WORK ORDER:
Exactly those lines from the one with "развивающие игры (41, 1333)" through the end of the listing below must be returned, and nothing else.

=== Section Start ===

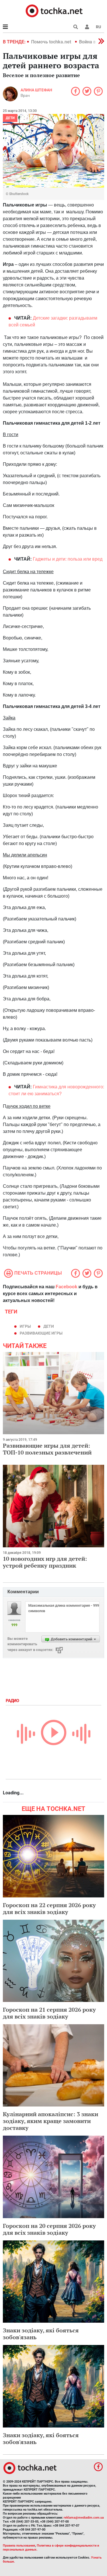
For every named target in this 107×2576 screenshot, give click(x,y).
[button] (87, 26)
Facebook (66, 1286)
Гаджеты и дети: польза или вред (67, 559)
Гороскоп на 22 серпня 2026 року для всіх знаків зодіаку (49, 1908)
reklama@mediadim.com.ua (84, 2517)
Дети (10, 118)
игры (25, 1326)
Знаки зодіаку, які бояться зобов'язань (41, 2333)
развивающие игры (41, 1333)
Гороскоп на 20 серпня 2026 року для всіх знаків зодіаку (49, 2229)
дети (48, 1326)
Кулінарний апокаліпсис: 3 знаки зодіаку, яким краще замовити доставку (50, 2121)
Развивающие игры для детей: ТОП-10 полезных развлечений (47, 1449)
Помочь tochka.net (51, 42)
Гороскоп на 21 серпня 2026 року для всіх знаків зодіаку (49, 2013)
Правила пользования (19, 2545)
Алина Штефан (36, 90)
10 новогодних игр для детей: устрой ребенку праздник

=== Section End ===

OUTPUT FOR THIS TASK:
развивающие игры (41, 1333)
Гороскоп на 20 серпня 2026 року для всіх знаків зодіаку (49, 2229)
дети (48, 1326)
Кулінарний апокаліпсис: 3 знаки зодіаку, яким краще замовити доставку (50, 2121)
Развивающие игры для детей: ТОП-10 полезных развлечений (47, 1449)
Помочь tochka.net (51, 42)
Гороскоп на 21 серпня 2026 року для всіх знаків зодіаку (49, 2013)
Правила пользования (19, 2545)
Алина Штефан (36, 90)
10 новогодних игр для детей: устрой ребенку праздник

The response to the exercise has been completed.